RV electrical work – Victorian exception
A licence is required in Australia for electrical installations. Victoria claims for RV electrical work – a Victorian exemption. It states that RVs are not electrical installations and thus exempt. It accordingly classifies RVs (legally) as ‘plug-in appliances’. Energy Safe Victoria confirmed the above in writing. Furthermore, it stated that licensing is outside its jurisdiction.
Your RV must meet Australian Standards AS/NZS3000:2018 & AS/NZS3001:2007. In Victoria, however, it need not be inspected. Nor need a Certificate of Electrical Compliance be provided.
In Solar Books opinion, this is not satisfactory.
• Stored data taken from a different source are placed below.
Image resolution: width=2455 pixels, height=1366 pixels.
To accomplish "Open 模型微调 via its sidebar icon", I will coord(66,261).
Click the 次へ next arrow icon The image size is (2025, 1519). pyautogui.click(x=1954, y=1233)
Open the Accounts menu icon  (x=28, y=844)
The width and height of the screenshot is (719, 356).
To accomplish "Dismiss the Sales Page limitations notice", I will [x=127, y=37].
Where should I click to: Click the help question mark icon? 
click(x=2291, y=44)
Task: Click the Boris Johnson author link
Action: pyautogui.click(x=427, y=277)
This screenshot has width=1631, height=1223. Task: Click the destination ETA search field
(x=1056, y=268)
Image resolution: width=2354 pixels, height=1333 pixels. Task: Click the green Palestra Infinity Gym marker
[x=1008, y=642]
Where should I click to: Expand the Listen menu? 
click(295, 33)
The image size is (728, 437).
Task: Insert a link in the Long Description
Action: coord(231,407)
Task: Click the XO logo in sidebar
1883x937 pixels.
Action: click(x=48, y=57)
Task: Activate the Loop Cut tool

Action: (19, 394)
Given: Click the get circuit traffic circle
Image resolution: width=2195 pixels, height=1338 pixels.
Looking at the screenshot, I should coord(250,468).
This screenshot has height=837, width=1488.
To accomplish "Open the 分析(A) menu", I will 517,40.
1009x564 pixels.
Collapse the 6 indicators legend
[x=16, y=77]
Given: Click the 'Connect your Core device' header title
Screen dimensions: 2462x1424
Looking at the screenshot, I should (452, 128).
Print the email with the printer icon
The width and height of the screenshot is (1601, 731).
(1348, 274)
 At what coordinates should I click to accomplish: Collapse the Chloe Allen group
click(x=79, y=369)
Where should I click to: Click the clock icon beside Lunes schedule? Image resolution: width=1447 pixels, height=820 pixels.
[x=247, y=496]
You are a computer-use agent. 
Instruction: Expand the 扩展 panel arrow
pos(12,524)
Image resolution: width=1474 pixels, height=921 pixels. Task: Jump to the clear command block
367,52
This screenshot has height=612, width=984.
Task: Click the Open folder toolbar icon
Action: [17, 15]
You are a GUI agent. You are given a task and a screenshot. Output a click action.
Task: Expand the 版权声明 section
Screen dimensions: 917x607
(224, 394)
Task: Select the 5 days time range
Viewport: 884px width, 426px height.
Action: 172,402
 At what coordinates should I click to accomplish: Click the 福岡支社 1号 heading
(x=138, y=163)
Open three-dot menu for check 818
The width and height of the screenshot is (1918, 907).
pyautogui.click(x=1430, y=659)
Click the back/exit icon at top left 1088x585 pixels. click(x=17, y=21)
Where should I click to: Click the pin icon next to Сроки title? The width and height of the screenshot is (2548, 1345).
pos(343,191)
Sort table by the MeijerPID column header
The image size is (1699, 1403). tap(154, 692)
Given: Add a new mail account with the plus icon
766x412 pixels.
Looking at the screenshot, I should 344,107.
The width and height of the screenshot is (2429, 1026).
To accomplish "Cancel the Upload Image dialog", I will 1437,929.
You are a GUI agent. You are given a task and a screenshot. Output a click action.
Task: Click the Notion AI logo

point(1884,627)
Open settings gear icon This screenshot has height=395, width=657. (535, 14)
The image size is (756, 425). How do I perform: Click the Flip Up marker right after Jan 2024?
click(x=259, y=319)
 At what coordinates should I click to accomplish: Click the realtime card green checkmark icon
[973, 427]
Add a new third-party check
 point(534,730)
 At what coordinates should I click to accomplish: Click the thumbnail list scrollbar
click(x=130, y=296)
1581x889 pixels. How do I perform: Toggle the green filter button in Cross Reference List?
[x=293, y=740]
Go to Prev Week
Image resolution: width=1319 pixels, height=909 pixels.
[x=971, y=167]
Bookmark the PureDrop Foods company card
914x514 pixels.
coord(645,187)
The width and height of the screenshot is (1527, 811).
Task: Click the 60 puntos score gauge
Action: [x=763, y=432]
In 2018 a brand new Victorian-made RV was found (by us) to have so many electrical issues (including reversed polarity of its 230 volt socket outlets) it needed total rewiring. Solar Books makes no suggestion, nor implies that others are similar. Nevertheless, insist on a Certificate of Electrical Compliance. Furthermore, you need this anyway if re-registering interstate. This is particularly so in Queensland.
Legally Do it Yourself
You can legally install 0your own solar system, however, as long as no part exceeds the prescribed voltage limits. These are (in 2020) under 35.4 volts ac – and/or 60 volts dc. RV solar arrays are usually a nominal 12, 24 or 48 volts. Battery voltage is typically 12 volts dc up to 1.5 kW, 24 volts up to.2.5 KW and 48 volts there-on.
You can legally install a ‘stand-alone’ inverter that have integral outlet sockets as shown below.
This Powertech inverter accepts a single power cord. It is legal to alternatively plug in a multi-socket power board if required. It may not be connected to any fixed wiring. Pic: Jaycar.
You may plug an appliance directly into a stand-alone inverter’s outlet socket (some have two) or several via a multi-output power board. You must not, however (in many countries) connect the inverter’s output into any fixed wiring.
Electricity is dangerous
Do not attempt any such work unless you truly know how.